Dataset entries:
◇ ◇ ◇ ◇

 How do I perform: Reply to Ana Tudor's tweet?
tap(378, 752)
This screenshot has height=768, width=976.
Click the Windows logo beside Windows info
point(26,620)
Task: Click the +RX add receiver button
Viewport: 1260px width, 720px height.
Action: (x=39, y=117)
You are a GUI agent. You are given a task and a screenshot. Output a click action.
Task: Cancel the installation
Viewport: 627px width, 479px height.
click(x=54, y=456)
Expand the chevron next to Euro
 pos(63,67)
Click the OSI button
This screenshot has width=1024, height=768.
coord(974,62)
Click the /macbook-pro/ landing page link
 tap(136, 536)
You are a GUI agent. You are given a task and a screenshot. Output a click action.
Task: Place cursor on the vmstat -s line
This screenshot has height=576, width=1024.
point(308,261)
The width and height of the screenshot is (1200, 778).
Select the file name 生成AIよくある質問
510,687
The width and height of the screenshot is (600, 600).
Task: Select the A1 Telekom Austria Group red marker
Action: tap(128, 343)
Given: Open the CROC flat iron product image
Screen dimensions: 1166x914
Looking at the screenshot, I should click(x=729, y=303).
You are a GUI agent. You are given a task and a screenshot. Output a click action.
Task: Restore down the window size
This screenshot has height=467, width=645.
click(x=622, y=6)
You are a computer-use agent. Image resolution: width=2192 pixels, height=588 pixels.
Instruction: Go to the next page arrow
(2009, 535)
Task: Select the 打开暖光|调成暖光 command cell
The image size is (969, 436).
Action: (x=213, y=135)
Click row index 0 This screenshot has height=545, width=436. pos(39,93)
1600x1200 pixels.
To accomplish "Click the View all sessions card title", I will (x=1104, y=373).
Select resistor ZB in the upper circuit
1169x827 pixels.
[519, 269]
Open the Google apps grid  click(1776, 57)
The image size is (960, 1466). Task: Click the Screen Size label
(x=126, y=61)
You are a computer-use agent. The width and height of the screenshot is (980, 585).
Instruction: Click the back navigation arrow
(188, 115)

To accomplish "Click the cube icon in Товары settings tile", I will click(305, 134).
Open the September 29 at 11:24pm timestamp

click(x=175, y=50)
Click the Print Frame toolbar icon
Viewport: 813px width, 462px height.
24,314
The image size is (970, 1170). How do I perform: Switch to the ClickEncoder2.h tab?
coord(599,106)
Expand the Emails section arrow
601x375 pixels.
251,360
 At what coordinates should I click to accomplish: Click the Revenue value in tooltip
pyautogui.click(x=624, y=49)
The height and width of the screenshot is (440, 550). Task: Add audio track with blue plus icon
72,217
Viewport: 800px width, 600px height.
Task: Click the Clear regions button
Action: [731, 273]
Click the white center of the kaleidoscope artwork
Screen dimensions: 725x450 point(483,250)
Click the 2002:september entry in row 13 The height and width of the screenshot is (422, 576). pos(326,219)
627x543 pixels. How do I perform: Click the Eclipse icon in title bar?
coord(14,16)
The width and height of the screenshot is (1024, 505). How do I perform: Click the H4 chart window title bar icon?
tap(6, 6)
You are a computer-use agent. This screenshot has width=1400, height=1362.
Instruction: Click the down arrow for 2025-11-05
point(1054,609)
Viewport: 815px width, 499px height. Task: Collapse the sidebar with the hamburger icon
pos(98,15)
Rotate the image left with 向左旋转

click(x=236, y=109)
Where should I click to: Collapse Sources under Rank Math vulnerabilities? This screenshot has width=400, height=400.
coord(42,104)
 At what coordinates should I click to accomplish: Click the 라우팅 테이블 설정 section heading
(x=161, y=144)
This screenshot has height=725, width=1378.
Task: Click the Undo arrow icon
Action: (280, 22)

◇ ◇ ◇ ◇

▶ **What you will do**
What are the lines above that hold the string "computer"? Copy them.

▶ **Response box**
You are a computer-use agent. Image resolution: width=2192 pixels, height=588 pixels.
You are a computer-use agent. The width and height of the screenshot is (980, 585).
You are a computer-use agent. This screenshot has width=1400, height=1362.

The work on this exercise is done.